-- Short exercise --
Can you copy the lines of the listing below, word for word, from the line with "Open the settings gear icon top right" up to and including the line with "Action: click(524, 800)"?

-- Task inputs --
★ ★ ★
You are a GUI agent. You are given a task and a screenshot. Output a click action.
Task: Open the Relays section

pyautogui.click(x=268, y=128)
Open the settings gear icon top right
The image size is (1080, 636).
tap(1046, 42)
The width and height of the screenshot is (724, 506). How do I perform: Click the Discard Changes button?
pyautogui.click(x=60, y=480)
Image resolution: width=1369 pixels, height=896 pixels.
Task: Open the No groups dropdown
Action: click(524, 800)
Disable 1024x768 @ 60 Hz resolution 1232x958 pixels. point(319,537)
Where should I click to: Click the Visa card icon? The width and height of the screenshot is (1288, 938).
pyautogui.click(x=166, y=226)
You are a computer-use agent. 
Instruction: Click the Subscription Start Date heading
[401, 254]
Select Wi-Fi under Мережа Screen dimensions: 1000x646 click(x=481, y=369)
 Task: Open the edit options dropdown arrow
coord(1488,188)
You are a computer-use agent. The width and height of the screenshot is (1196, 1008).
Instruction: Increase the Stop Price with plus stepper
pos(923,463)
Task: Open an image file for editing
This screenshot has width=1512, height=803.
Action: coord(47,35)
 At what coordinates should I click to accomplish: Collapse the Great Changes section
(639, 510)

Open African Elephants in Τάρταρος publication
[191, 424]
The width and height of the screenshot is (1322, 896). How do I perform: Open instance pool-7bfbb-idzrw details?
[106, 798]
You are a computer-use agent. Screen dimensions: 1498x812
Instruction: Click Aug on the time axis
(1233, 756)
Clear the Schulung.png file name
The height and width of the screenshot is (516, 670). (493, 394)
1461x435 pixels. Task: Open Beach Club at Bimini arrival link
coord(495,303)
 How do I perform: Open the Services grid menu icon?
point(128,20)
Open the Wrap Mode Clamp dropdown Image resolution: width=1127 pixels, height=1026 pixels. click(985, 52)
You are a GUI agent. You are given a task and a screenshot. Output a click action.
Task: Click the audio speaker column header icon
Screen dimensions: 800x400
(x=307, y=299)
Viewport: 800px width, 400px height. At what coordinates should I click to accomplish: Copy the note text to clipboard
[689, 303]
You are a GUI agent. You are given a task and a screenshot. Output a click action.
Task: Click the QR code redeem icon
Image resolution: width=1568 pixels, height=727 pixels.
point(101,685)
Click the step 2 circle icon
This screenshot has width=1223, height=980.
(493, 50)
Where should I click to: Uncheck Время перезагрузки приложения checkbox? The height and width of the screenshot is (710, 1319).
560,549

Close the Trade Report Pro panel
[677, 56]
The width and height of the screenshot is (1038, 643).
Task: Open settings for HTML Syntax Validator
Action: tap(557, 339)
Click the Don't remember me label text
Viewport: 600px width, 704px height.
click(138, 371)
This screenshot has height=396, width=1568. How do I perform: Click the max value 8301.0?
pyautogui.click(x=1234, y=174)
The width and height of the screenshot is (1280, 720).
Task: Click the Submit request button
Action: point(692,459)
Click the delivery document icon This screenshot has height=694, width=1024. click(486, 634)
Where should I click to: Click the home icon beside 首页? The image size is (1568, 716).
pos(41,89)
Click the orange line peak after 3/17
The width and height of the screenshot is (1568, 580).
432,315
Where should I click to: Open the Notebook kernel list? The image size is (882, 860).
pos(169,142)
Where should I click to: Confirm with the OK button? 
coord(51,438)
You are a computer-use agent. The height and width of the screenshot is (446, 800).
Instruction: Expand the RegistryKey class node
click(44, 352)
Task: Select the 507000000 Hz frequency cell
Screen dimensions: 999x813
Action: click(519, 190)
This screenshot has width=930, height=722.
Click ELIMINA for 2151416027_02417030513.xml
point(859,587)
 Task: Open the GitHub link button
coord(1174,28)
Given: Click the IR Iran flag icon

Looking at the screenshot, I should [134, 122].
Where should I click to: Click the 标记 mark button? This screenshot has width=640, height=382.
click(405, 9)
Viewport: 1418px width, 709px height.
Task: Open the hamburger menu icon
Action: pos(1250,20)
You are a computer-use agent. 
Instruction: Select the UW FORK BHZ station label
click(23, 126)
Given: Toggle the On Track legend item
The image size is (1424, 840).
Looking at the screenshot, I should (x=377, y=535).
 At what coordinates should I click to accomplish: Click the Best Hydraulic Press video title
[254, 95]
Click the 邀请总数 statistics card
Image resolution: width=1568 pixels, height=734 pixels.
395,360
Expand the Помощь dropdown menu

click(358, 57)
★ ★ ★
-- Result --
Open the settings gear icon top right
The image size is (1080, 636).
tap(1046, 42)
The width and height of the screenshot is (724, 506). How do I perform: Click the Discard Changes button?
pyautogui.click(x=60, y=480)
Image resolution: width=1369 pixels, height=896 pixels.
Task: Open the No groups dropdown
Action: click(524, 800)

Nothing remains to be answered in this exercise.